------ TEXTO DE LECTURA ------
Estamos en Plaza Cataluña, van a ser diez días que este lugar céntrico y emblemático de la ciudad de Barcelona se ha transformado en un lugar de encuentro de miles de personas que, de manera espontánea, han decidido por construir colectivamente, de manera solidaria, recíproca y complementaria, otro mundo, más justo, más humano y más real.

El ruido producido por todo tipo de instrumentos se hace escuchar y con las manos en alto y el corazón compartido anuncian un día más de sueños realizados y un día menos de sueños imposibles e impuestos. Era un abrazo inmenso lleno de dignidad.

Con un calor algo inusual para esta época, la plaza se encontraba con una, también inusual, alegría que desbordaba a todos sus extremos.

Levanto la mirada y me detengo, que no suele ser muy común, y leo uno de tantos carteles que cuelgan por todas partes: “La plaza es nuestra”.

Y sigo caminando, deteniéndome, contagiándome, y leo otro: “Vamos lento porque vamos lejos”, y otro y otro: “Si no nos dejan soñar, no les dejaremos dormir.” “Power to the people”. “¡Nous sommes indignés!”. “Sólo hay dos clases de políticos, los que roban y los que esperan para robar”. “Sólo faltas tú” “¡Hoy reflexionamos, mañana también! Paciencia!”
------ REGISTROS EXTRAÍDOS ------
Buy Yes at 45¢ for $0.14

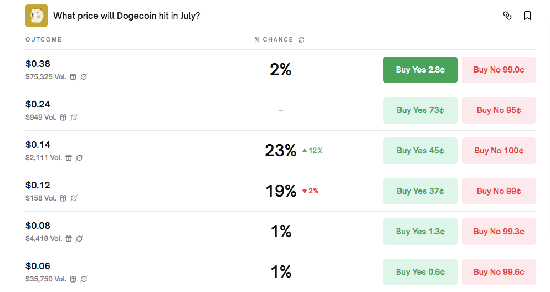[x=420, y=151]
------
------ REGISTROS EXTRAÍDOS ------
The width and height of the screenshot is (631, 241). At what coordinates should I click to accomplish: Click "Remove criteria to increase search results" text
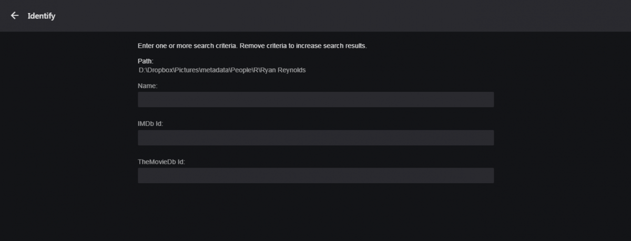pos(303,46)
------
#### ENUNCIADO 1
Según el texto sobre Plaza Cataluña, ¿qué frase figura en el primer cartel que se cita?
#### ENUNCIADO 2
Edita el texto sobre Plaza Cataluña: reescribe el fragmento que empieza con "El ruido producido" y sigue hasta "lleno de dignidad.", y sustituye "abrazo" por "encuentro".
Los registros no guardan relación con el texto.

#### RESPUESTA ESPERADA 1
“La plaza es nuestra”.

#### RESPUESTA ESPERADA 2
El ruido producido por todo tipo de instrumentos se hace escuchar y con las manos en alto y el corazón compartido anuncian un día más de sueños realizados y un día menos de sueños imposibles e impuestos. Era un encuentro inmenso lleno de dignidad.